HB0866, Amendment 4828 was passed by the TN House Education Subcommittee on 03/19/2013.  The wording of the amendment has been changed from "requiring" schools to stock epinephrine auto-injectors that could be used on any student thought to be experiencing anaphylaxis to "authorizing" them to do so.


UPDATE: 
The bill that would allow TN schools to stock epinephrine autoinjectors for all students perceived to be in experiencing anaphylaxis was passed by the House and Senate of the TN General Assembly on 4/15/13.  Many thanks to all who lent their support to this process!!


LAST UPDATE:
There is a bill signing ceremony for this legislation on 6/4/13.  See this post for more info!  

Not "Just" a Cookie

When I think back to the Valentine's Days of my childhood, there are three things that I remember quite vividly.  First is the careful planning and crafting of the shoe box that would collect my valentines.  For some reason, my creations always included purple hearts and ric rac ribbon.  I am quite certain that my art teacher had other supplies available.  But those two features are absolutely required to make a winning Valentine's box!  Next is the heart-shaped box of chocolate candies.  I never did figure out the code that was supposed to tell you what filling to expect, so I had to punch in the bottoms of each one to figure out what was inside.  Just thinking about those chocolates has my mouth watering!  And then there are the cookies...  There were always homemade cookies with a ton of frosting and shaky little conversation heart phrases.

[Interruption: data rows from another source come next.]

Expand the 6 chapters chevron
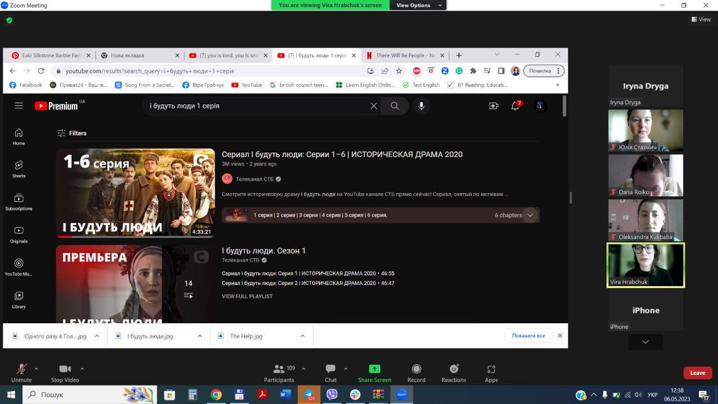 (x=530, y=215)
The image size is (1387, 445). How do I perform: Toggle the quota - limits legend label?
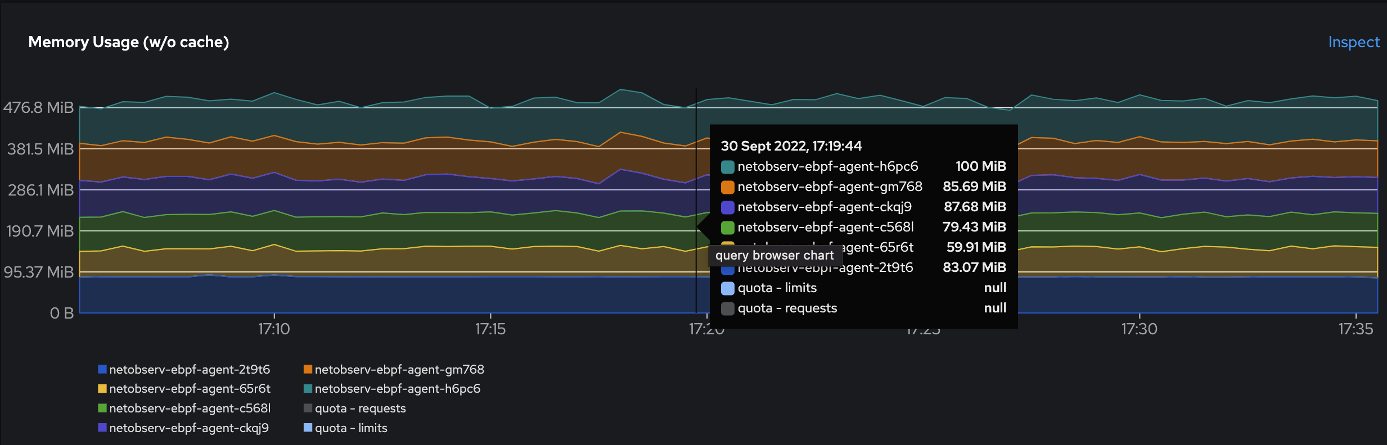(351, 428)
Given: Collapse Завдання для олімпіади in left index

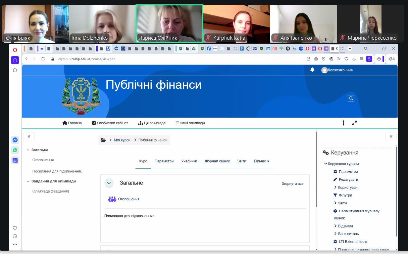Looking at the screenshot, I should click(x=28, y=181).
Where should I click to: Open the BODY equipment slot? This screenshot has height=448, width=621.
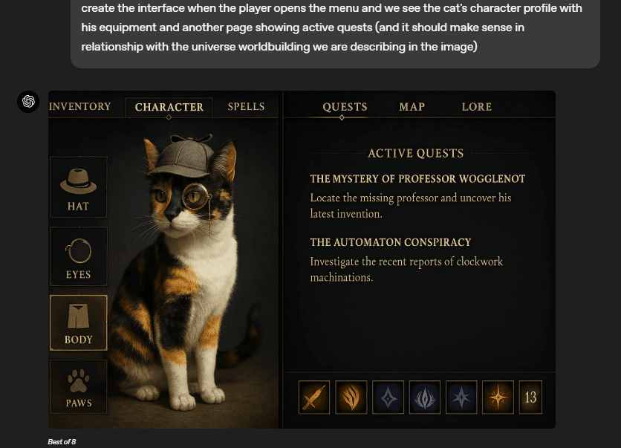click(79, 323)
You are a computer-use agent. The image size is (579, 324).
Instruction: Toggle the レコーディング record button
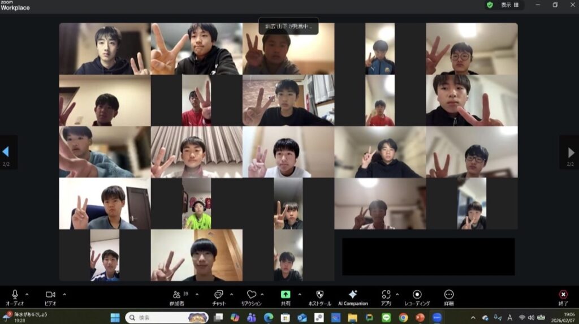[x=417, y=295]
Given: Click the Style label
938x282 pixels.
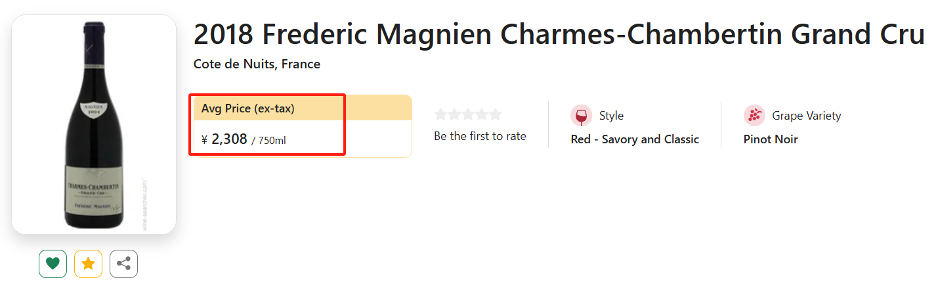Looking at the screenshot, I should point(611,116).
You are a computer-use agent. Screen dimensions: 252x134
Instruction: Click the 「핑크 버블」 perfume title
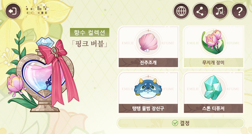(x=90, y=44)
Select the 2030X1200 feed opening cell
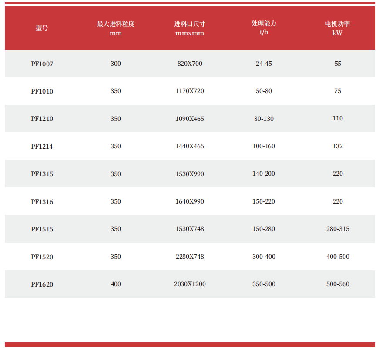This screenshot has width=379, height=351. 190,284
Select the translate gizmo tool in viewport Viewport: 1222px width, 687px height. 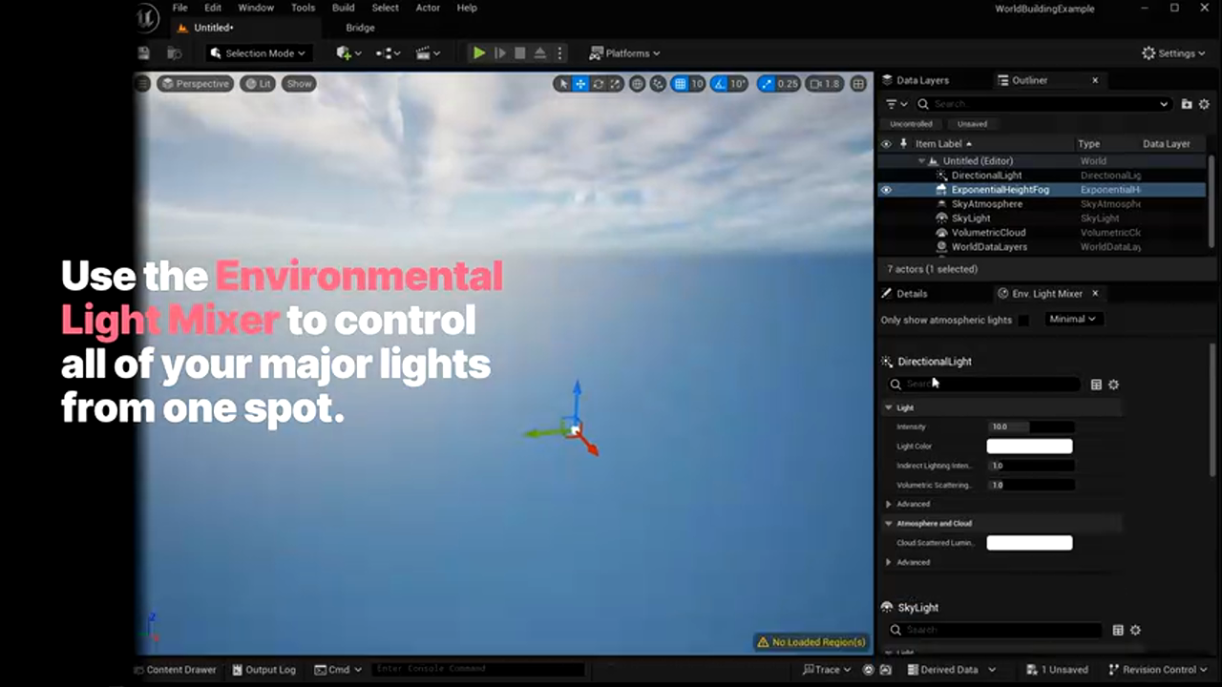click(580, 84)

Times have changed.  Or perhaps the Little Overachievers' school just has different priorities.  Either way, transforming shoe boxes into collection boxes for valentines is not in the lesson plan.  Instead, it's a paper bag decorated with stickers.  Somehow, it's just not quite the same.  Multiple food allergies (for all of us!) make the box of chocolates a no go.  But the cookies...  The cookies, I can do!

Overachiever #1 is limited to his medical formula, granulated white sugar, artificial color and artificial flavors. A few years ago, I would have told you there is nothing remotely cookie-like to be created with those ingredients.  Today, however, I know better.  Always the procrastinator, writing out valentines was saved for last night.  So this morning I dropped the Little Overachievers at school and then set out to create memorable "just sugar" cookies in time for the afternoon parties.

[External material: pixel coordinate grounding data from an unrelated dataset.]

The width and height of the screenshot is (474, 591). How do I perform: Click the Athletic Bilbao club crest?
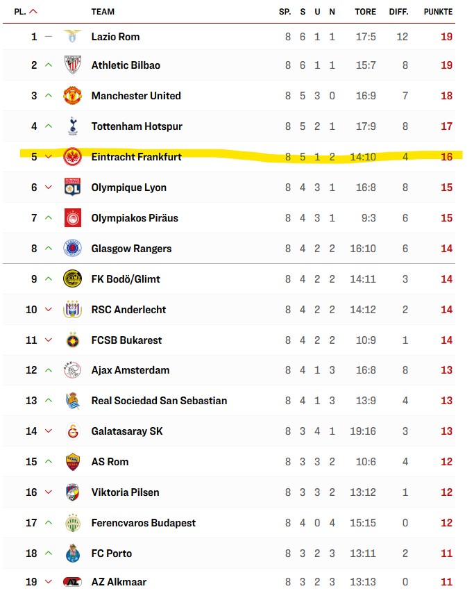[72, 65]
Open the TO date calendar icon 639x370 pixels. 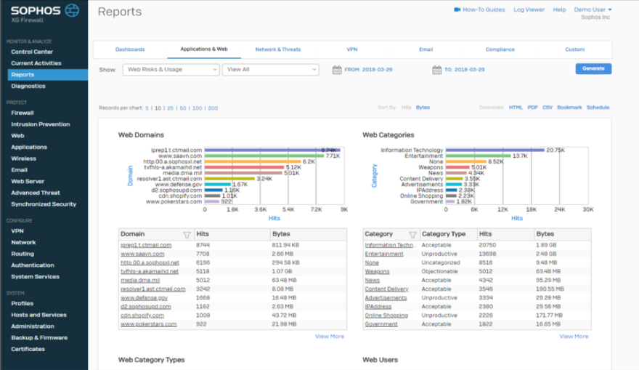(436, 70)
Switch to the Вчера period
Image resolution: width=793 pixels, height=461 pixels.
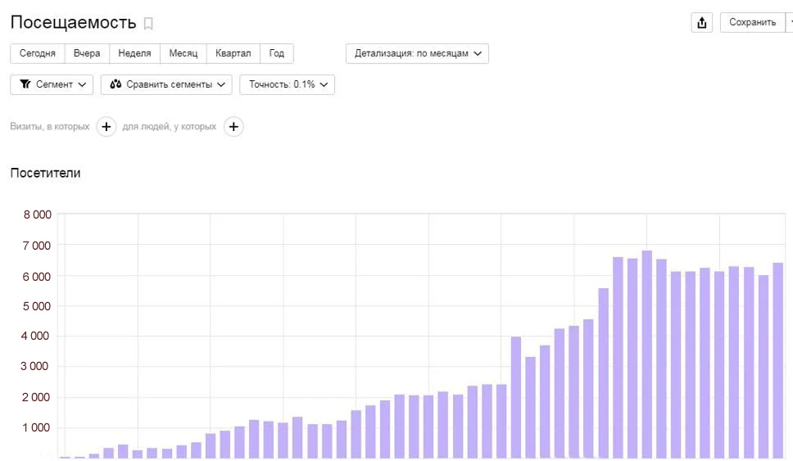87,53
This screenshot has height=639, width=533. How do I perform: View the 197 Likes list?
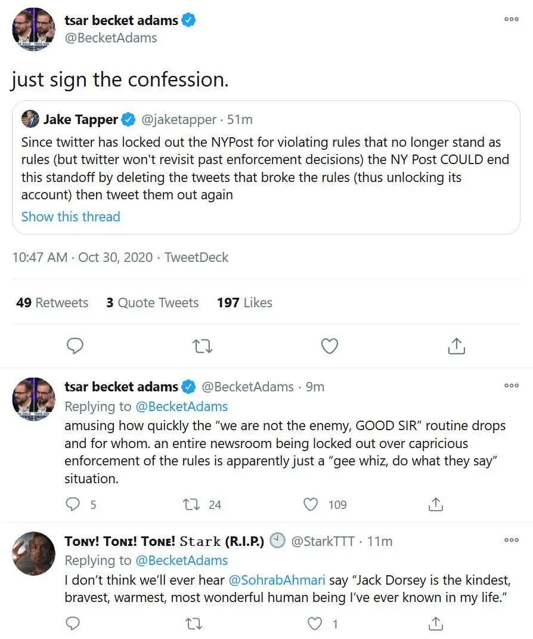point(244,302)
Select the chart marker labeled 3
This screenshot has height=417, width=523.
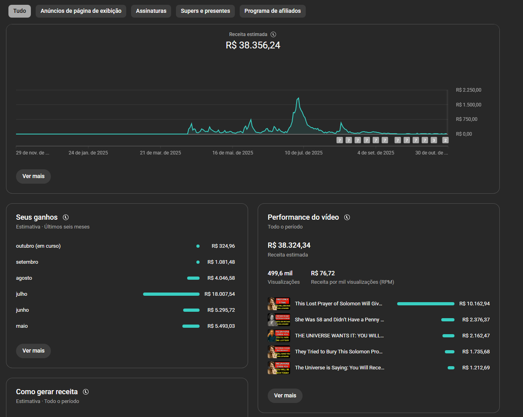pos(434,140)
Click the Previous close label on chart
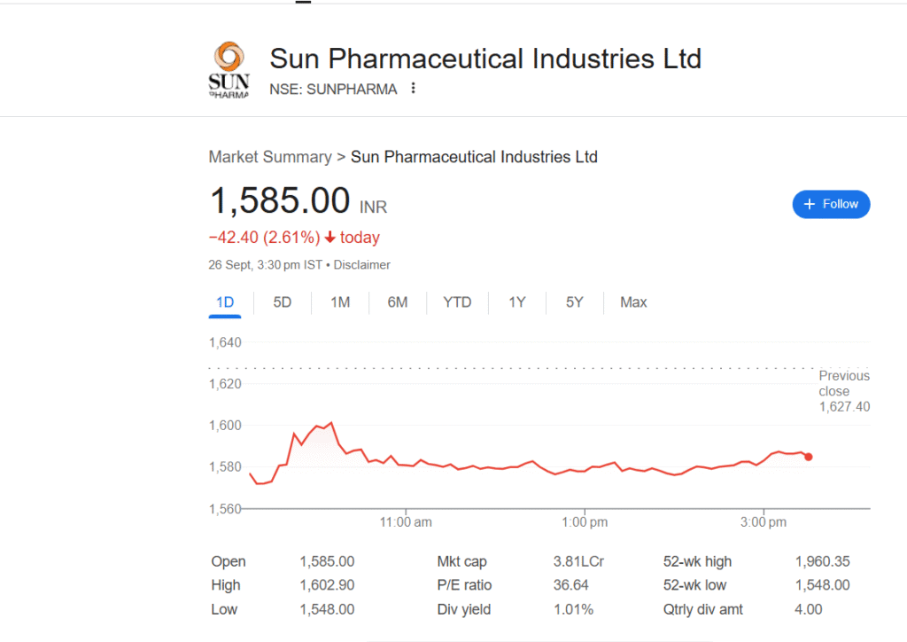This screenshot has width=907, height=642. 843,383
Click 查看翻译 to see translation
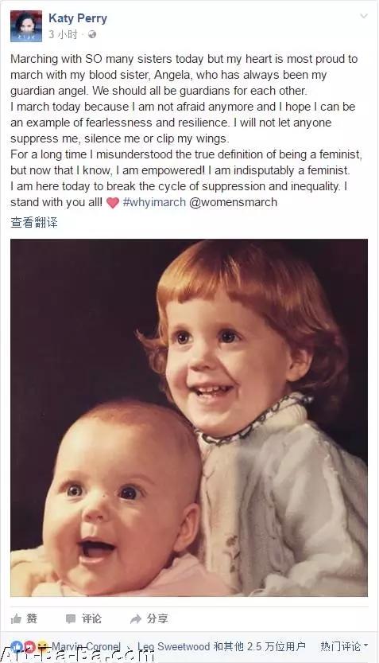Screen dimensions: 379x663 (33, 222)
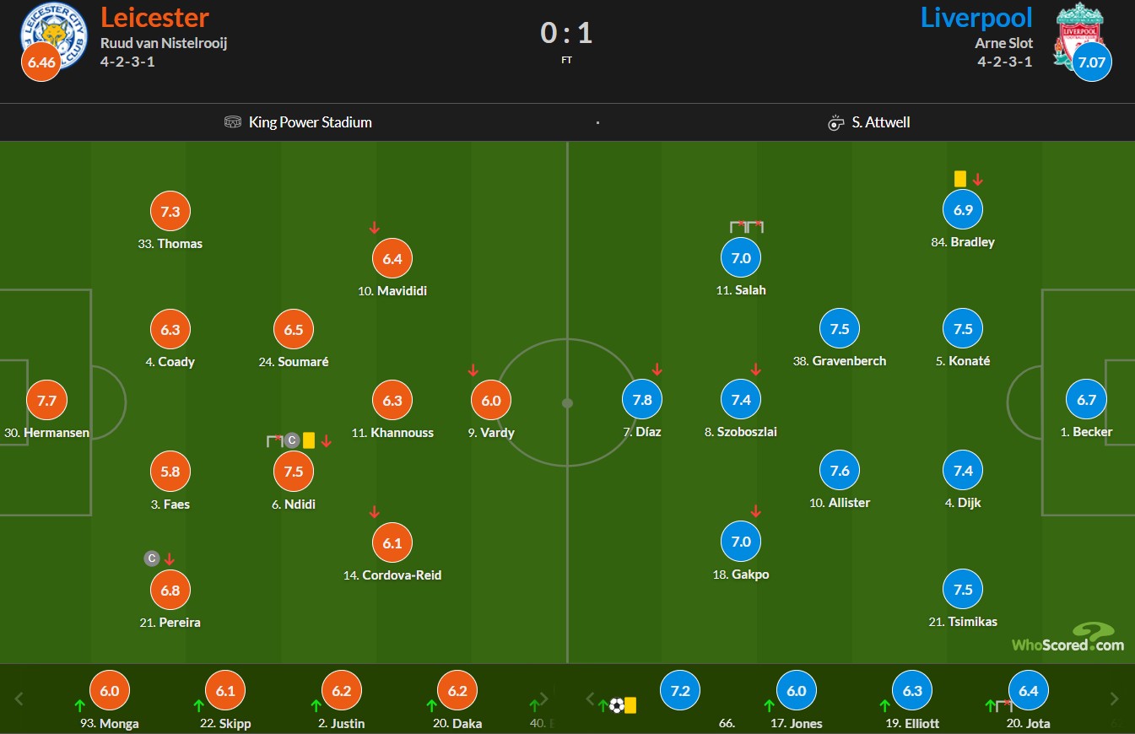The height and width of the screenshot is (734, 1135).
Task: Click the missed-chance goalpost icon above Salah
Action: 747,226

Four pounds of granulated sugar, a surprisingly small amount of water, and lots of stirring yields a mixture that feels about like wet sand.

A packed handful of the mixture can be rolled out like cookie dough.

Cookie cutters work just as well for packed sugar as they do for cookie dough.  Sugar doesn't hold together quite the same, so a spatula is required to transfer each cut out.  (Don't ask me how long it took me to figure that out!)  You can also use candy molds or silicone ice cube trays to make "just sugar" candies.

A couple of hours in the dehydrator is enough "cooking" to transform the wet sugar into a solid cookie or bite-sized candy.  Store bought powdered sugar is a no-go in our house due to the inclusion of corn starch to prevent clumping.  So I use a coffee grinder to pulverize granulated sugar.  The resulting powder can be mixed with artificial color and a few drops of water to create a glaze that is easily spread with a small rubber spatula.  Once the glaze has dried, an artificially colored decorating pen can be used for writing messages.  

The end result is not just a cookie.  It is a smile that preempts tears.  It is a single "Yes, please!" in a world of "No thank you - I'm allergics."  Most importantly, it is the start of a new family tradition and, I hope, a memory that the Little Overachievers will recall with fondness when they are adults thinking back on what "makes" Valentine's Day for them.